Task brief - In the records that follow, the lines from the one containing "Task: Expand the Sources chevron arrow" to the one containing "The image size is (1046, 632).", inclusive, are to be given again exactly.

Data to examine -

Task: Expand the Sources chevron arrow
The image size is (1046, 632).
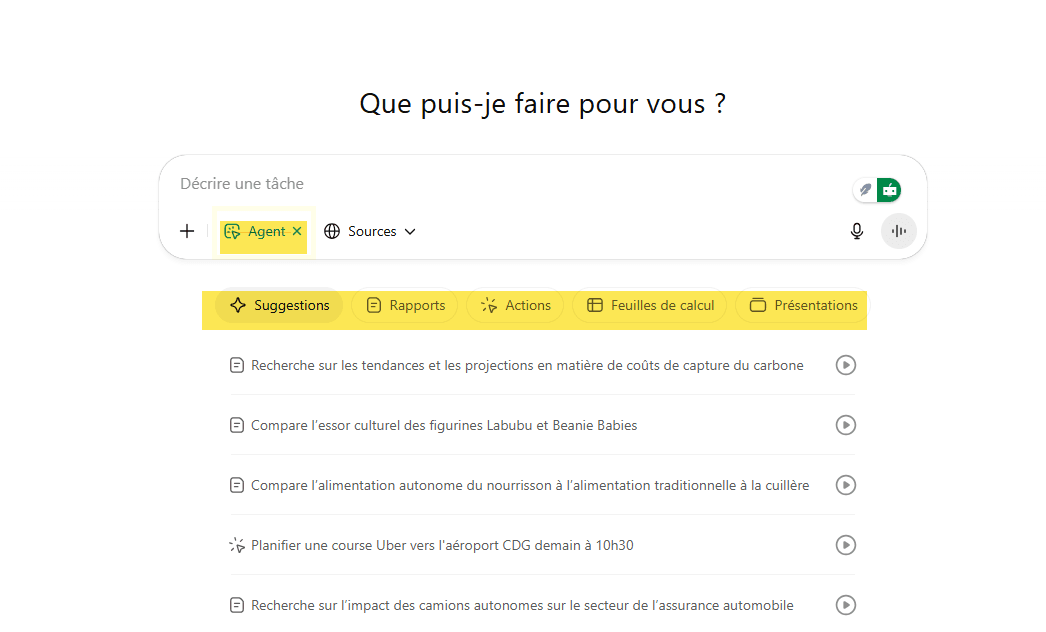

...

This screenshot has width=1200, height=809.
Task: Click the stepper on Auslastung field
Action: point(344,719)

Your solution -
Task: Expand the Sources chevron arrow
The image size is (1046, 632).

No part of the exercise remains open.